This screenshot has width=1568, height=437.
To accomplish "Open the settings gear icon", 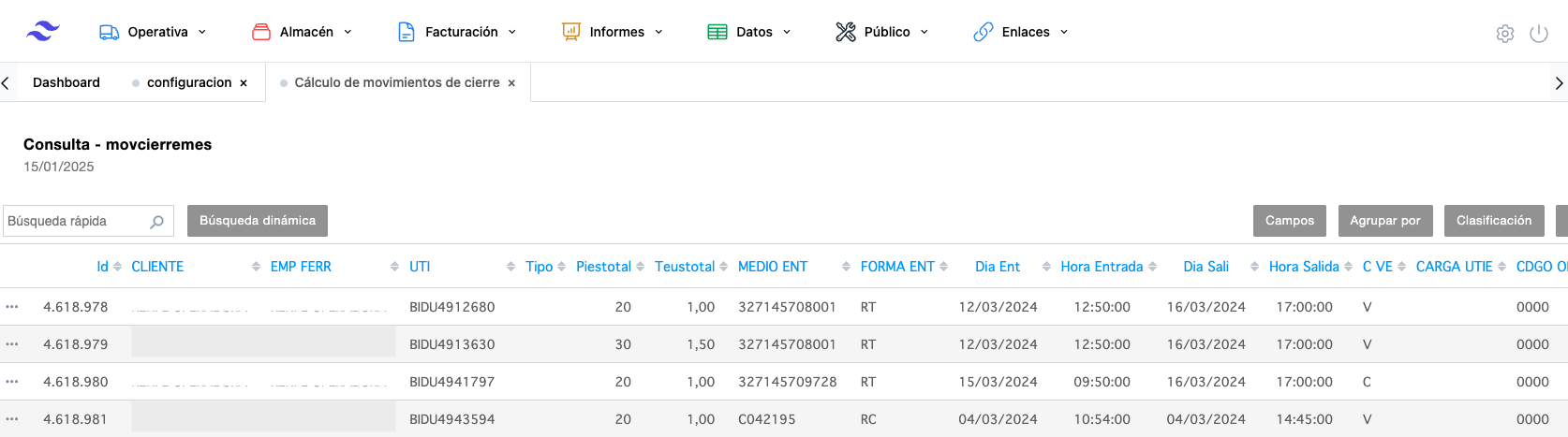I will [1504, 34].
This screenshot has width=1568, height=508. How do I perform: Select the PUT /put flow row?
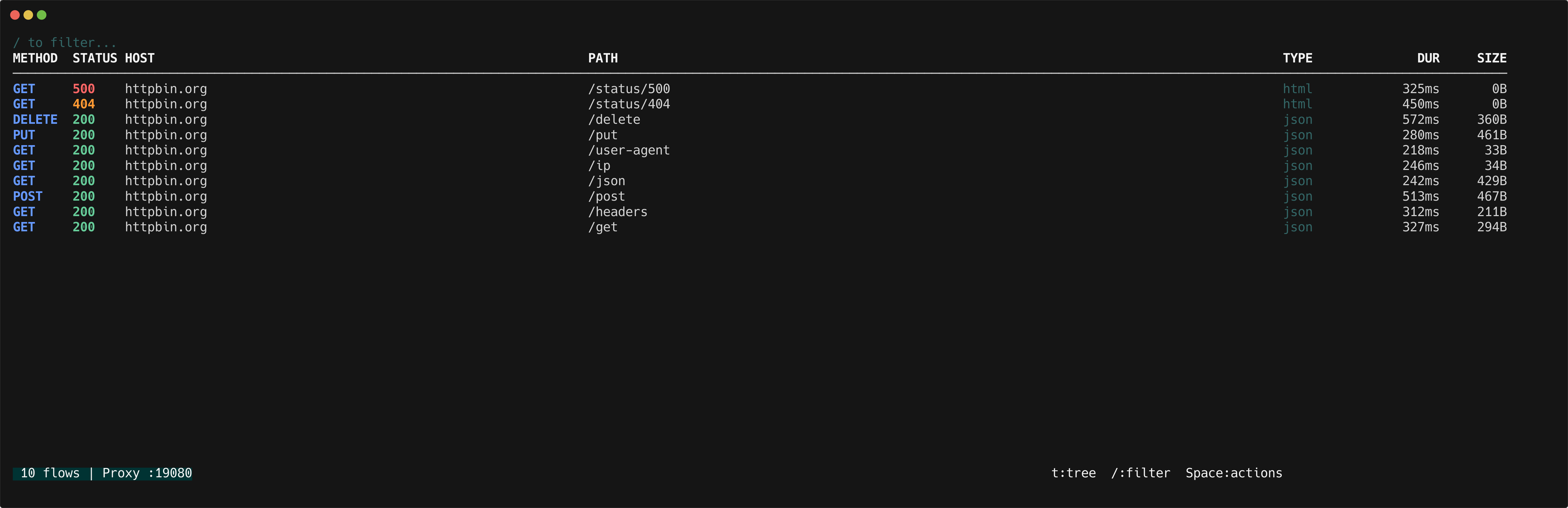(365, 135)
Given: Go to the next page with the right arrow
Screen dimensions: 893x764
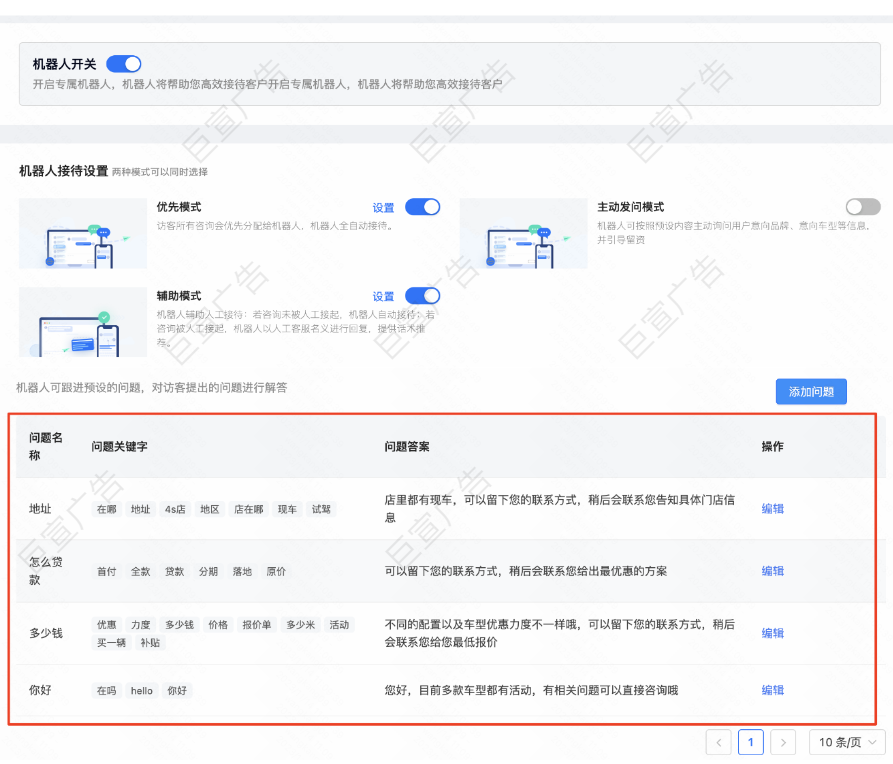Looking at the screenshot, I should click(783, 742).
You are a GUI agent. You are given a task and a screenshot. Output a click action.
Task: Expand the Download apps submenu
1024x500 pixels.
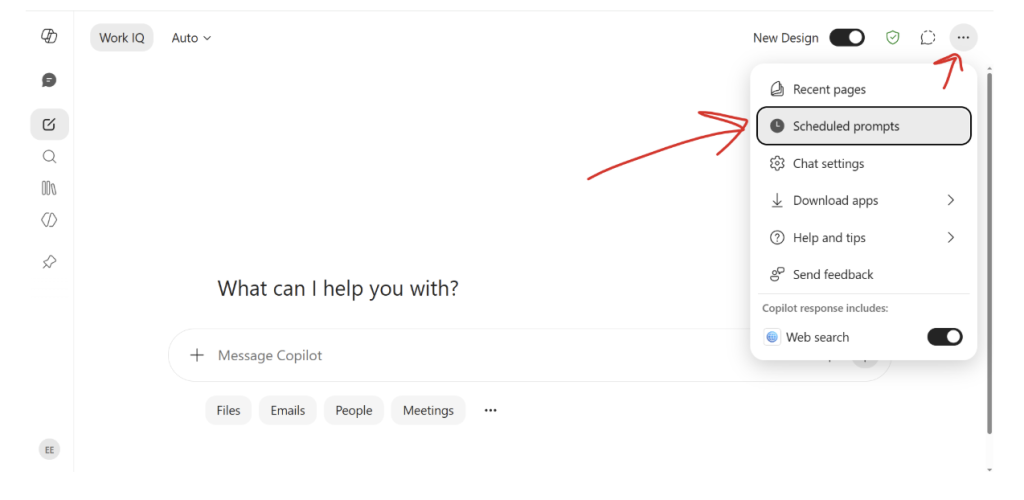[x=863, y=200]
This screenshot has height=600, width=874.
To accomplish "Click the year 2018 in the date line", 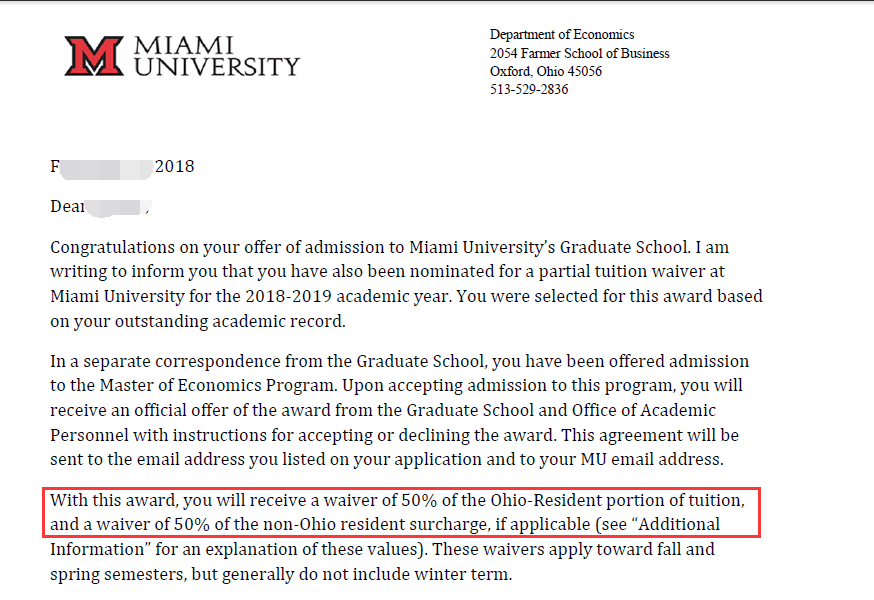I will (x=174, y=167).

:::::

Copy out exactly the material that runs from the line with "This screenshot has width=1568, height=508." to the line with "Task: Expand the Download apps submenu", ends included, and leave the pictures behind.

▶ [Result of this exercise]
This screenshot has width=1568, height=508. How do I perform: Select the PUT /put flow row?
(365, 135)
Given: Go to the next page with the right arrow
Screen dimensions: 893x764
Looking at the screenshot, I should click(783, 742).
You are a GUI agent. You are given a task and a screenshot. Output a click action.
Task: Expand the Download apps submenu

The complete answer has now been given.